そんなママ友らの声を聞いて、学校に言えばいいではないかとわたしは思ったが、部活顧問が首を縦に振らないのだという。

 

それで、学校を訪れた際、当の顧問に掛け合った。

が、話は噛み合わず平行線を辿るだけだった。

 

予算配分の都合だと顧問が言うので、それくらい保護者で購入するし、OBから支援するとの言葉ももらっている。

 

そう伝えるが、OBからの申し出は筋違いであり、私的に買う場合、経済的に買えない生徒への配慮が必要だから認める訳にはいかない。

当の部活の競技はおろかスポーツ全般に縁のなさそうな顧問はそう言った。

 

OBの支援を受け入れるか受け入れないは一教師が判断することではないだろう。

また、予算がないという話であれば保護者が学校に支出してるお金は偏って配分されているということなのか、また、買えない生徒への配慮を言い出せば、私学として自己矛盾に陥るような話である。

 

わたしはそう返したが、亀が甲羅のなかに閉じ籠もるみたい、彼は彼の思う正論のなかから一歩も出てこなかった。

 

話していて分かった。

要は、彼は彼の権限に口出しされたくないだけの話なのだった。

 

決裁権限を明け渡せば、自らがただのお飾りのような存在であることが明るみになって生徒に示しがつかない。

彼は頑なにそれを回避しようとしているのに違いなかった。

 

生徒のことがまるで視野に入っていない。

役所で小役人と話しているみたいだ。

それでも教師なのか。

 

そう言ってわたしは席を立った。

 

一教師相手では埒が明かない。

権限の正当性の確認も含めわたしは学校に電話した。

 

日を改め、大の大人が集まって学校へと陳情に訪れた。

 

一教師の一存でユニフォームがかなり古いまま放置されている。

他の部のように数年おきに新しいものを買わせて欲しい。

クラブバッグが壊れやすい。

一教師の一存でそれを使う以外の選択肢がない。

他の部が使うようなリュック型を選ばせて欲しい。

 

大の大人が仕事を放り出して平日の昼間、会議テーブを挟んで大真面目に話し合うような内容ではなかった。

 

善処できるよう検討する。

責任もって協議し、結論を連絡する。

その場で学校側は確言したが、その後、梨のつぶてとなった。

 

待てど暮らせど連絡はなかった。

同行した父兄らの催促を受け、日が経ってから確認の連絡を入れた。

はぐらかすような言い訳が返ってきただけだった。

 

そう言えば、とママ友らが口々に言った。

子らが中3のときのこと。

 

保護者有志で会合を開き、カバンや靴、制服について改善の申し入れを学校に行ったことがあったという。
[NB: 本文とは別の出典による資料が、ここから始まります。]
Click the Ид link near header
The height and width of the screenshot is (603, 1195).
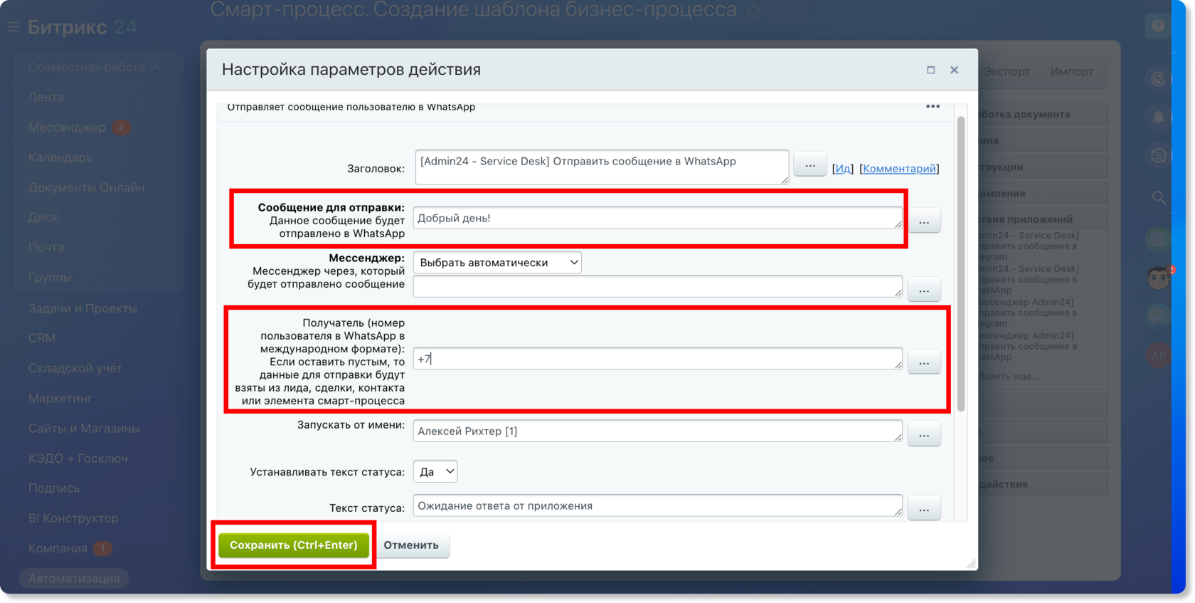coord(843,169)
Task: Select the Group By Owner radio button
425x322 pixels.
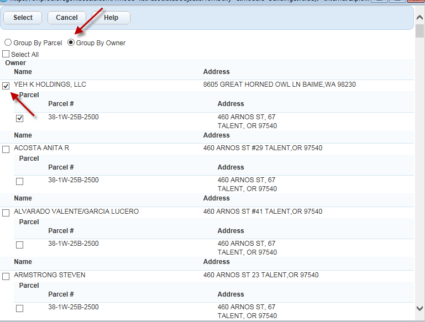Action: [71, 43]
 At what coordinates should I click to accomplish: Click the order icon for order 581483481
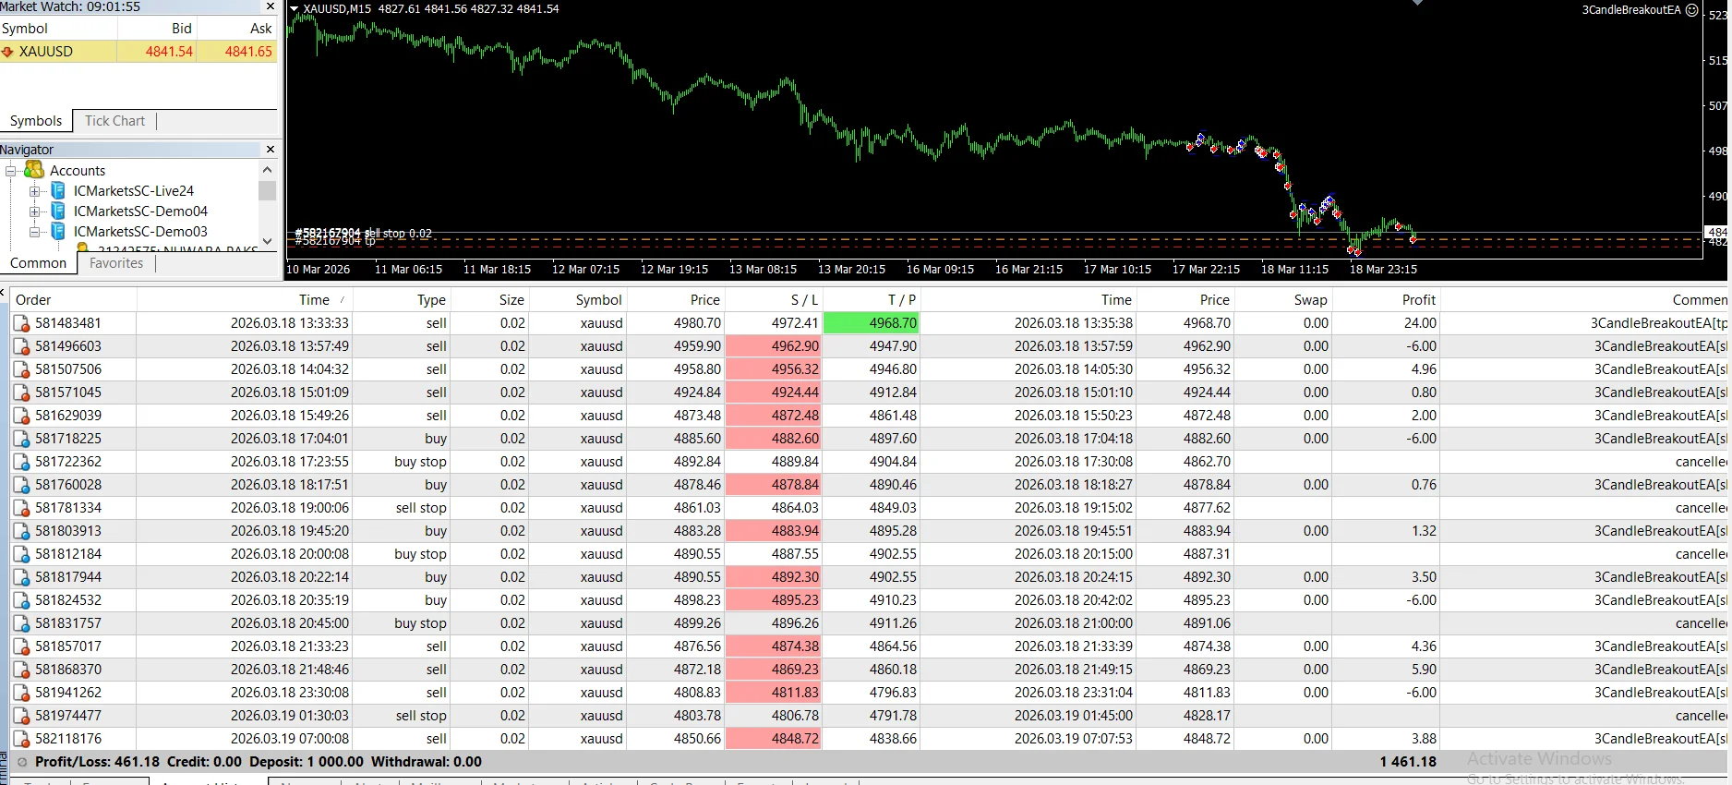click(21, 323)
カバンは重く機能的ではなく、靴はすぐに破れて靴底がはがれ実用に堪えない、シャツは洗うとすぐにほつれる。

学年保護者会の会長が議長になって要望をまとめ、品質の向上など改善を学校に求めた。

 

が、窓口となった学校担当者の返事はまさに役人。

そういう意見があったと報告はしておきます。

 

それでおしまい。

一事が万事。

 

息子が卒業したのでもう関係ないと言えば関係がない。

が、同窓会活動に熱心に力を入れている方々を見ると、複雑な思いが胸をよぎる。

 

同窓会活動はOB有志によって地道に続けられ、学校を良きものにしたいとの一念で一致しているが、学校とは噛み合っていないように思える。

 

第一線で世の荒波に揉まれるOBらと学校教師のつかる湯は対極。

良く言えば伝統主義、悪く言えば思考停止。

唯々諾々を是とする思考停止が受け継がれ、それが学校の特色とさえなっているのではないだろうか。

 

旧態依然が居座って、同窓会活動の意義を理解する教師は少ないから、横のつながりは強固であっても縦には伸びない。

 

他所の家に6年預けて卒業後、「私たちが兄だよ」といきなり後輩に切り出したところで、薄気味悪いようなものだろう。

 

結局、うちの家内は息子の卒業式に出席しなかったし、出席したがわたしも気が進まなかった。

息子にしても友だちに会えるから毎日通っただけで、日頃の胸のうちはそのようなものであったのかもしれない。

 

ちょっとの出力でもっといい学校になるとは思うが、外から働きかけてどうこうするには教師の腰が重すぎる。

教師にとっては実に楽な話であるだろう。